FT: Is Wall Street ready to stay up all night?

Although retail trading is big business in the US, where more than half of all households hold stocks directly, developments in mom-and-pop trading habits would normally mean little to the vastly bigger professional world of asset managers and Wall Street brokers, writes the Financial Times.

“But that is changing because of the growing interest in overnight trading from more established quarters. The New York Stock Exchange, the largest in the world, is one of a number of groups which are now looking to offer much longer trading windows.

“This is pushing investment professionals to engage in surprisingly complex debates around the simplest-seeming questions. When, for example, does a trading day begin and end if it runs around the clock? What would be the closing price of a stock — typically the reference point for trillions of dollars in funds — if the day were seamless?

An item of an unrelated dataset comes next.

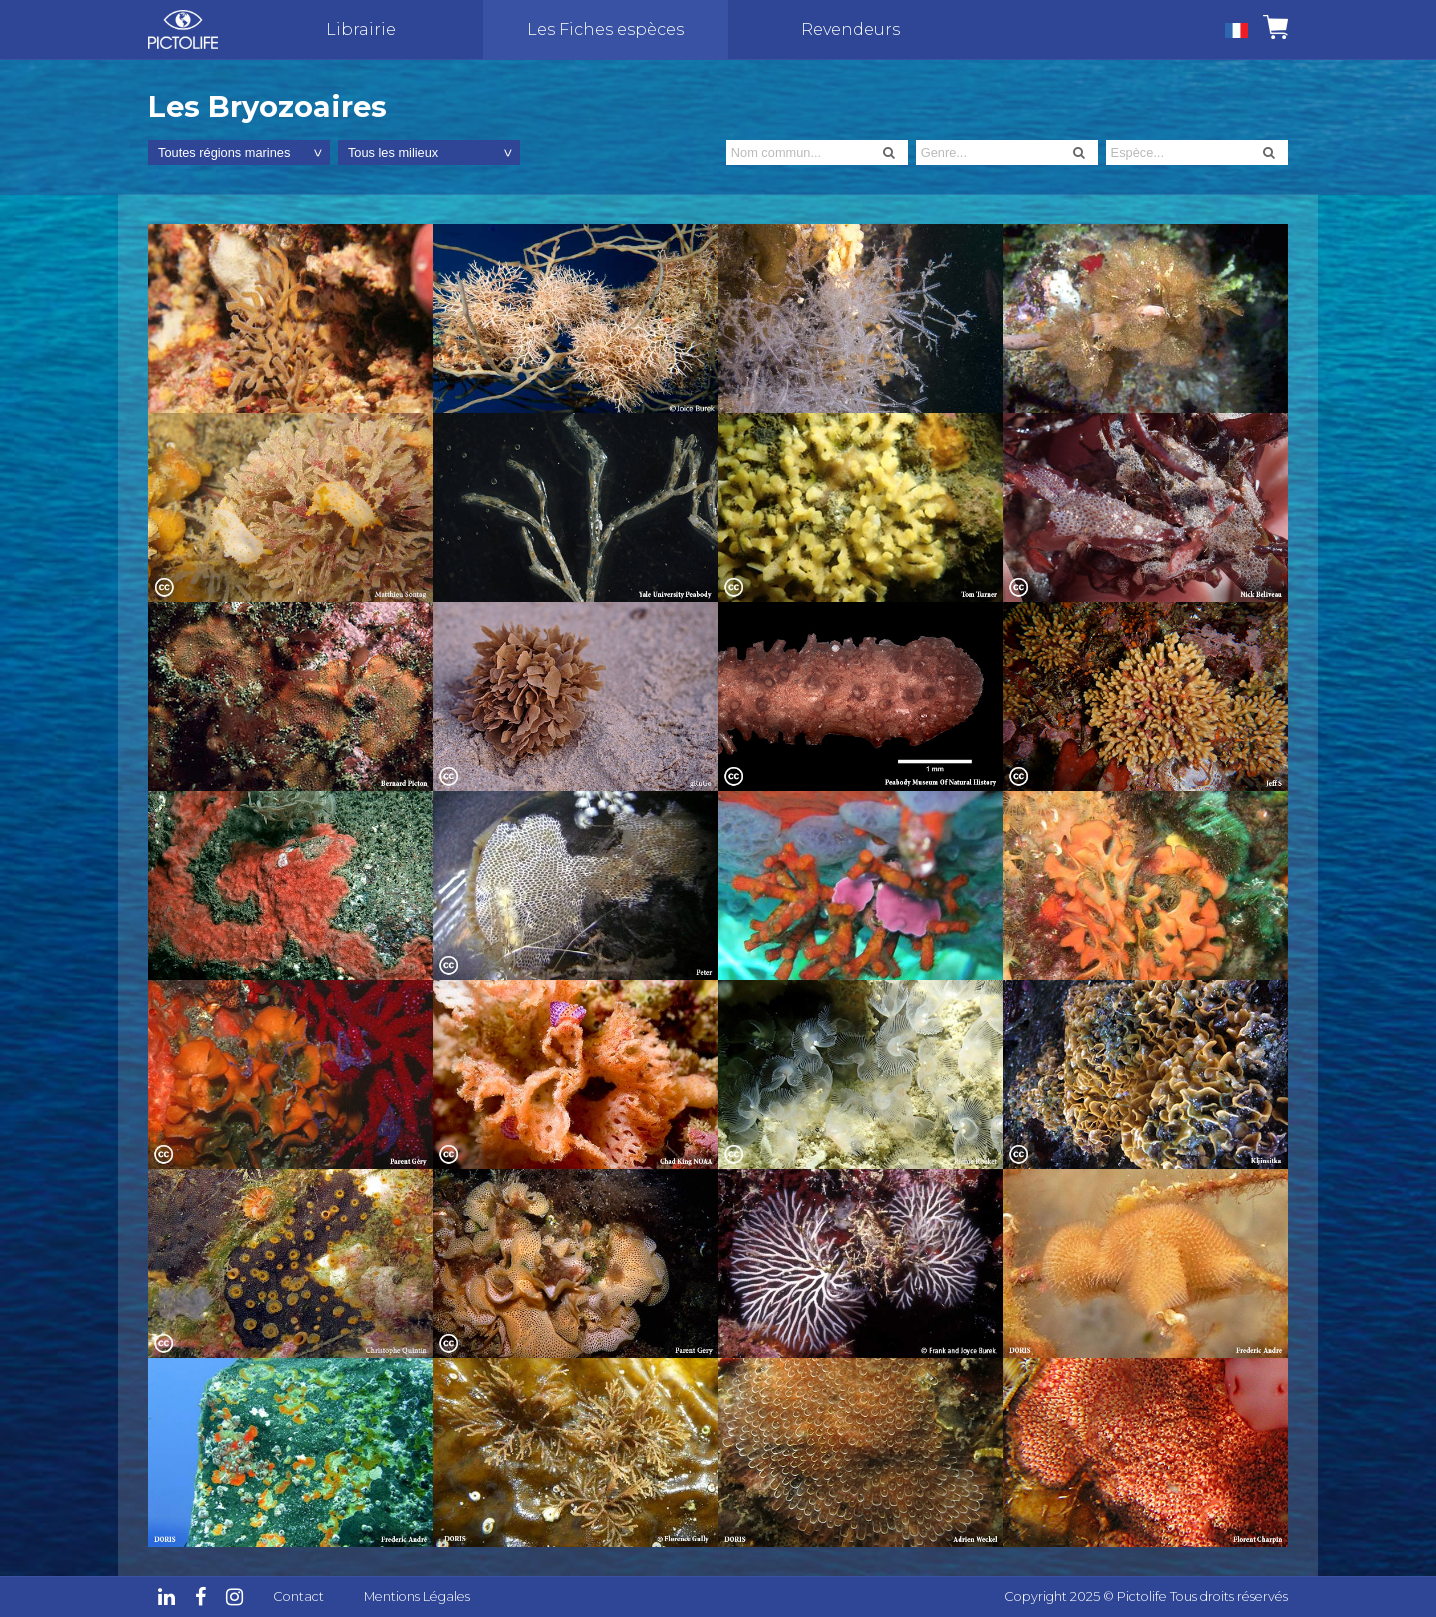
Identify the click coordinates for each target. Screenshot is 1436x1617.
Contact (298, 1596)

“When the day starts and ends matters to investors everywhere too. Few in the industry want to change the official 4pm close — by far the busiest trading point in the current day because it is used to set the daily reference prices for traded securities, from which the $30 trillion-plus held in mutual and exchange traded funds take their value.

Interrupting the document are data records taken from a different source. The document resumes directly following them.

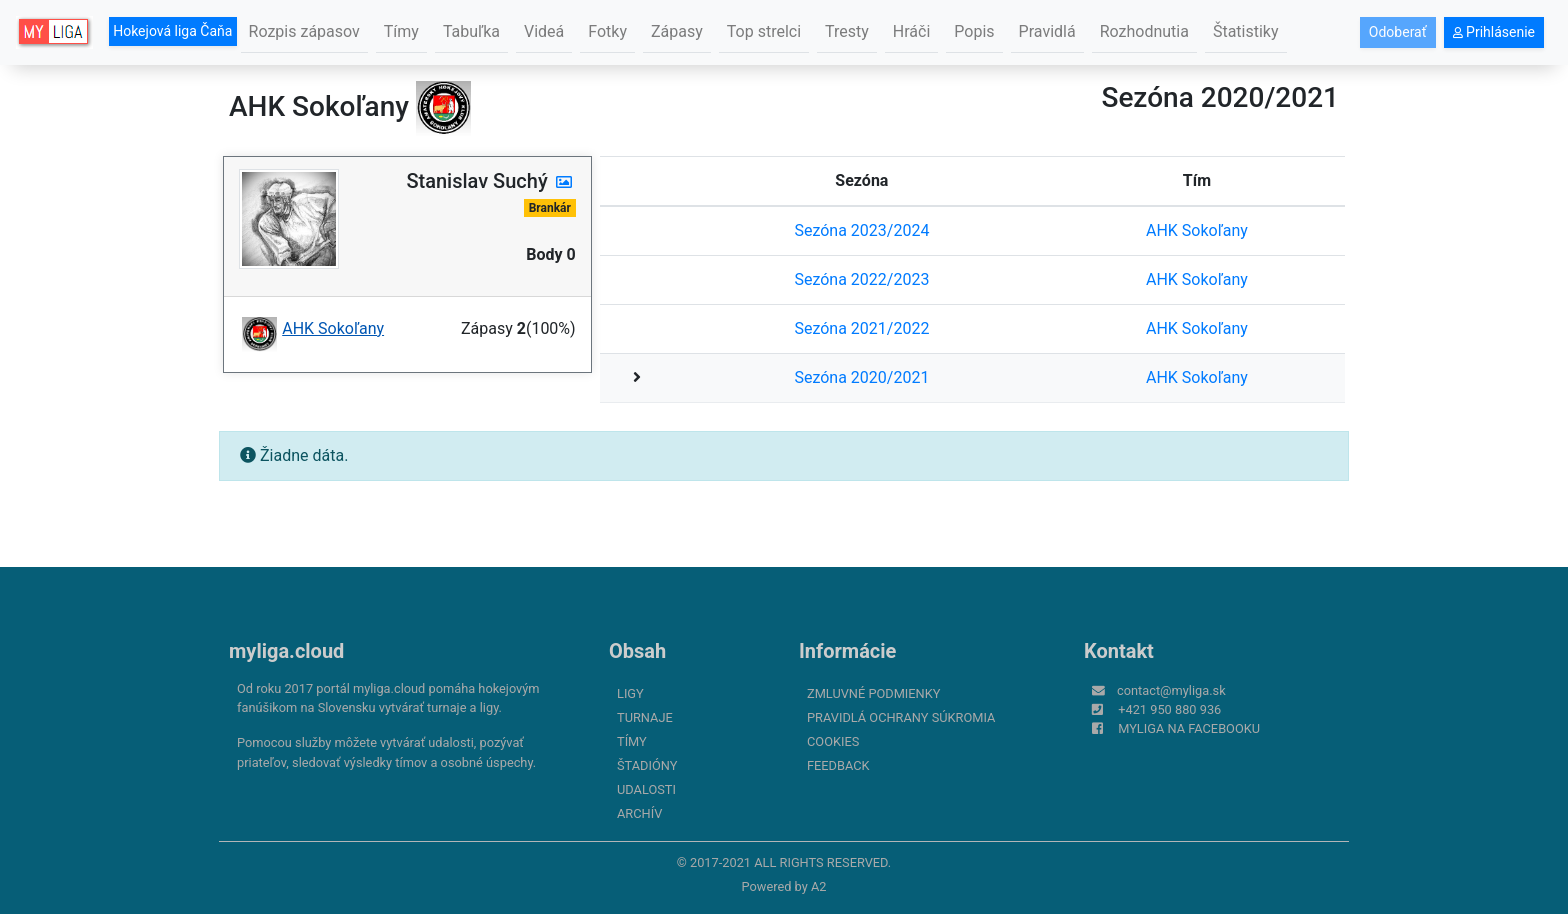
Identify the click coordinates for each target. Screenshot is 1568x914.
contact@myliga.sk (1171, 690)
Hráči (912, 31)
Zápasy (677, 31)
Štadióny (647, 765)
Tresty (847, 31)
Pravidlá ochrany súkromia (901, 717)
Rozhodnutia (1144, 31)
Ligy (630, 693)
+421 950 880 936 (1169, 709)
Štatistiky (1246, 31)
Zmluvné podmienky (873, 693)
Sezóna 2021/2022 (861, 328)
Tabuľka (471, 31)
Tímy (401, 31)
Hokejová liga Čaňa (172, 31)
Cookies (833, 741)
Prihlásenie (1494, 32)
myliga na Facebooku (1189, 728)
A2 (819, 886)
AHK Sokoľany (1197, 230)
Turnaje (645, 717)
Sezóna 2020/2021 (861, 377)
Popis (974, 31)
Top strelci (764, 31)
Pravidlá (1047, 31)
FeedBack (838, 765)
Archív (639, 813)
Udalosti (646, 789)
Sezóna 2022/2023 (861, 279)
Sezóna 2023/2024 (861, 230)
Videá (544, 31)
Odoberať (1398, 32)
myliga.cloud (286, 651)
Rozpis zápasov (304, 31)
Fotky (607, 31)
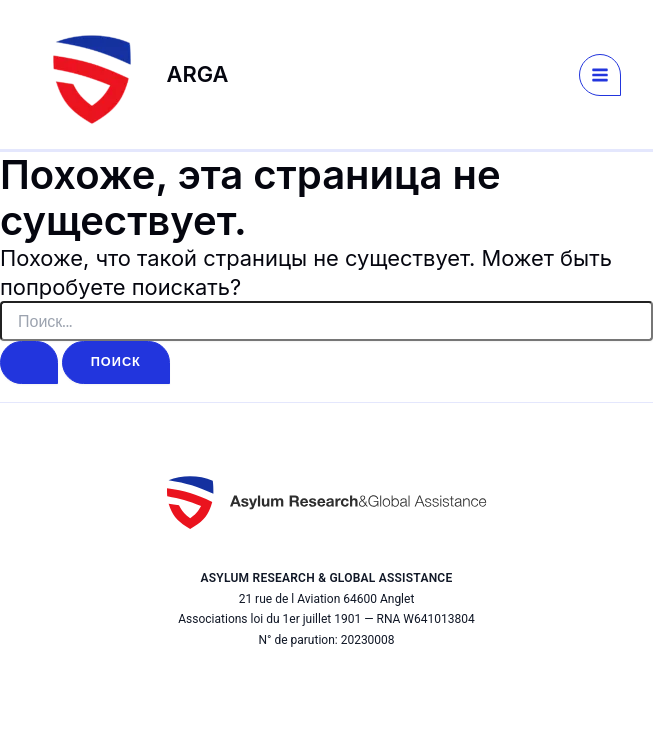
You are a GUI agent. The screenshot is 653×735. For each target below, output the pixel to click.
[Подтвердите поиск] (29, 362)
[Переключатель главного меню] (600, 75)
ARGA (198, 74)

“After the close, an entire system of clearing and settlement also kicks in, ensuring that sellers receive their payment and buyers have their new holdings re-registered under their name.”

What about seclending?

In a previous interview, Finadium examined what securities financing markets can learn from equity markets shifting to 24/5, with Blue Ocean’s president and CEO, Brian Hyndman, stating that there are discussions under way for the DTCC to lengthen hours and open earlier in the five-day week. In a further interview with Flextrade, he noted that in 2026, DTCC is expected to go to 24/5.

Speaking to Finadium, Jeff O’Connor, head of Market Structure for the Americas at Liquidnet, said that extended hours-trading remains more talk than volumes, but there has been growth. Still, he does describe overnight trading as a “cowboy market”.

“There is that threat that overnight you are not going to settle, or the other side isn’t going to clear that transaction. That is the biggest risk and that will temper legitimacy until that is in place,” he said.

With New York Stock Exchange ARCA joining the chorus along with 24X, Blue Ocean and other alternative trading systems (ATSs), O’Connor expects volumes to grow, particularly on the back of strong US performance. Still, institutional volumes remain elusive because 24-hour trading is not a “riskless proposition”, he said.

“Once you get full involvement from [institutional investors], then you have real markets but as of right now, it runs very differently than how the US market runs,” he explained. Currently, in the payment for order flow system, retail brokers face off with wholesalers who take “held” orders which essentially means guaranteed execution. In the off hours, this isn’t the case and the wholesaler can decide if they want to take the order, and then will place on a venue or ATS. In the case of off-hours, the ATS is acting more like an exchange, which is very different then their function during regular trading hours.

What might that mean for a possibility of round-the-clock securities lending? While Liquidnet does not offer stock loan, O’Connor noted that it could expand in that direction as overnight trading attracts real volumes with order book depth: “The adjustment there would be from the big banks who provide a lot of the stock loan liquidity — they would have to adjust their coverage models…But the more legitimate this becomes and it seems like a very obvious area in which it could expand.”